Pp. 539-542 of volume 10-1 of Gauss's werke include entry 97 in Gauss's diary:
I have found new exact formulas for the parallax of the Moon.
as well as the formulas themselves (which were rather found in a different place than Gauss's diary) and an excerpt from his 1799 letter to the Prussian cartographer Karl Ludwig von Lecoq who was assisted by Gauss in his trigonometric survey of Westphalia. It is not a well known fact, but Gauss's first astronomical activity was done in this context (this was two years before his calculation of Ceres orbit), and Lecoq wrote in his "report on the trigonometric survey of Westphalia" that "In the astronomical part of the survey, the calculations of Gauss were of great help to me". It seems that determining the exact geographic location of points by means of astronomical observations was quite a common procedure in the 18th century.
I have not included Gauss's formulas here (the formulas are quite complicated) since I want to understand more about the context of the "lunar parallax problem" and not to immerse myself immediately in the mathematical details.
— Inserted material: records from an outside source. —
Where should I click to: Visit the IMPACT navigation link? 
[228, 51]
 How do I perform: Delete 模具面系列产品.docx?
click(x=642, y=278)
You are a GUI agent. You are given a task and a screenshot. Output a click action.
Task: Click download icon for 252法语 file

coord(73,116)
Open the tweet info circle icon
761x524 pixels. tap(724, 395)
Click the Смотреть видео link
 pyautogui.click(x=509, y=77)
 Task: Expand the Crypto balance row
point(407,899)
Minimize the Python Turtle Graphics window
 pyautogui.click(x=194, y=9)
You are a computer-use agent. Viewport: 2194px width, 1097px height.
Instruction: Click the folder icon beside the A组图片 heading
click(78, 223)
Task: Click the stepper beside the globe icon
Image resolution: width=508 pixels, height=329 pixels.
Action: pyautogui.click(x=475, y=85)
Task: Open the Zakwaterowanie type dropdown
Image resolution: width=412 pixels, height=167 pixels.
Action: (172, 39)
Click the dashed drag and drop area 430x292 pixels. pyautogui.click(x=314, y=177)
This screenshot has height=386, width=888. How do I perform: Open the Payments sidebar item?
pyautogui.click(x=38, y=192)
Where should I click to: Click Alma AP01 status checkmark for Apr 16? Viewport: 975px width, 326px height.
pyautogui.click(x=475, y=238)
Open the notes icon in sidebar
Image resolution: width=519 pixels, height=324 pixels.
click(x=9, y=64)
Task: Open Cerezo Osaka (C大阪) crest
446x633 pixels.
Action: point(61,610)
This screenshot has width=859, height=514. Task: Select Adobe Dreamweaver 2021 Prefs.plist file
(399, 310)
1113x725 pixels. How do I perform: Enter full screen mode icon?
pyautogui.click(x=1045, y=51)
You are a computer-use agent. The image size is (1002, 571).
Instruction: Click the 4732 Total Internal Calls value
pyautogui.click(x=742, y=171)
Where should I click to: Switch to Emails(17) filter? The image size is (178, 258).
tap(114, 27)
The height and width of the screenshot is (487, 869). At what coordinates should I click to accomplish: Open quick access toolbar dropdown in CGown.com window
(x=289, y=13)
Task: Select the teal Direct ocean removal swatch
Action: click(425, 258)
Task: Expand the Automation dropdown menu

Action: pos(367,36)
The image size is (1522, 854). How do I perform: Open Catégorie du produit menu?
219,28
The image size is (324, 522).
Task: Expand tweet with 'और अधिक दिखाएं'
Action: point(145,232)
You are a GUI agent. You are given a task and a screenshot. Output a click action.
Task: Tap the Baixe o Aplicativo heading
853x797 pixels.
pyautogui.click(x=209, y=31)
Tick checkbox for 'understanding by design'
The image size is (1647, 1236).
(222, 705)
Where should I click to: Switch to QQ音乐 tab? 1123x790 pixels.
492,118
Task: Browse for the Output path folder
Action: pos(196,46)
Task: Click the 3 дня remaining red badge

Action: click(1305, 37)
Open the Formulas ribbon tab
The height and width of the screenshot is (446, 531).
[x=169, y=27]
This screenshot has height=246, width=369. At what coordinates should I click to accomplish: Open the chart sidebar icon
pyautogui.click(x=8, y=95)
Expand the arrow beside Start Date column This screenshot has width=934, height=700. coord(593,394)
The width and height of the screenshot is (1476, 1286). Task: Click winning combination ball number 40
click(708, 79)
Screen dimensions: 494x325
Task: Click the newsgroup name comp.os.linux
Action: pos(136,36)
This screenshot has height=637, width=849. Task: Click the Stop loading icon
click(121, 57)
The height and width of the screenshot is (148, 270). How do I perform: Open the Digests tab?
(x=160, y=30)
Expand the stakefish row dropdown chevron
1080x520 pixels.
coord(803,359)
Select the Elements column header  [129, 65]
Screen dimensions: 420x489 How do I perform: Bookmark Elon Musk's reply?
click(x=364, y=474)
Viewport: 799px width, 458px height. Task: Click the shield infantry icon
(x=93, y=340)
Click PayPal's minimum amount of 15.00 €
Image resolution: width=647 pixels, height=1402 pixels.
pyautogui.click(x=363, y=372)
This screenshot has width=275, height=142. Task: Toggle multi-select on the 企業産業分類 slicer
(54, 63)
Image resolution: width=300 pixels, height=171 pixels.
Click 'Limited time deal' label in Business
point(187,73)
I know that the ancient Greek astronomer Hipparchus used a kind of lunar parallax calculation during a solar eclipse in order to determine the distance to the Moon (he did it by comparing the details of the total eclipse and the partial eclipse observed in two cities whose distance was known). But I don't understand how it is possible that a complete description of the lunar parallax was not established yet in the end of the 18th century (if it was well calculated then I don't think that Lecoq should have needed Gauss's help), a time when spherical trigonometry was quite ripe and a lot of data was collected on the Moon's orbital parameters.
Also, I'm not sure I understand the complexity of this problem - Parallax in general is the angular shift in observed position of a distant object when the observer changes his location; so the description of the lunar parallax angle $\alpha$ seems to me to be very simple - $\mathbb{tan\alpha} = \frac{2R_E}{d}$ (here $R_E$ is the Earth radius and $d$ the Earth - Moon distance).
So I would like to understand what meanings were attached to the notion of lunar parallax in the 18th century, and to understand what was the main difficulty in the related problems.
Update
I now understand that determining the lunar parallax was crucial for exact calculations of the observer's geographic location - especially in surveys of "small regions" in global terms (such as Westphalia) where the accuracy needed is much higher (I guess the accuracy needed is 10's or 100's times higher than in more global surveys). This is because the change in observed lunar position consists of the change in zenith direction (of the earthly observer) and the parallactic change due to the change in observer location. That is, when an observer changes his earthly location he can deduce his geographic location directly from the change in the background of fixed stars, but if he uses the Moon as a reference (which is much closer to us than fixed stars) he has to remember that the change in observed lunar position is not only the result of his zenith rotation but also of the Moon's parallax.
Therefore, to avoid errors one has to separate the parallax part from the first part in order to determine the change in zenith direction (which amounts to determining geographic location). I don't know why 18th century surveys had to use the Moon instead of some fixed stars, but in any case, if one uses the Moon, they are led to an interesting geometric problem.
Although the magnitude of parallax correction $\pi '$ can be easily determined by observing the Moon altitude $a$ - as in terry-s's answer, it satisfies the equation $\mathbb{sin} (\pi ') = \mathbb{cos}(a) \cdot \mathbb{sin}(\pi) = \mathbb{cos}(a) \cdot (\frac{R_E}{d})$ (sine theorem in euclidean trigonometry) - determining the direction in which the parallax correction should be applied (in order to find the exact direction of observer's zenith) seems to much more complicated as it depends on the lunar declination (which changes from 18 to 28 degrees and back during a month), the hour angle, as well as the observer's latitude and longitude.
Thus, in terms of data obtained by observing the Moon's position in the sky, the direction of parallax correction seems to be a complicated function of the Moon's altitude and azimuth as well as the timing of the observation, so determining the observer's latitude $\theta$ and longitude $\varphi$ by this method turns into a complicated trigonometric equation in unknowns $\theta,\varphi$ and coefficients that depend on the lunar position (azimuth, altitude and day of the month). This explains the apparent complexity of Gauss's formulas.
Question
Apart from deciphering Gauss's formulas, I also fail to understand why cartographers needed to use the Moon's position (a process that is prone to complexities) instead of using some fixed stars? Is it just because the Moon is the simplest celestial body to find at night?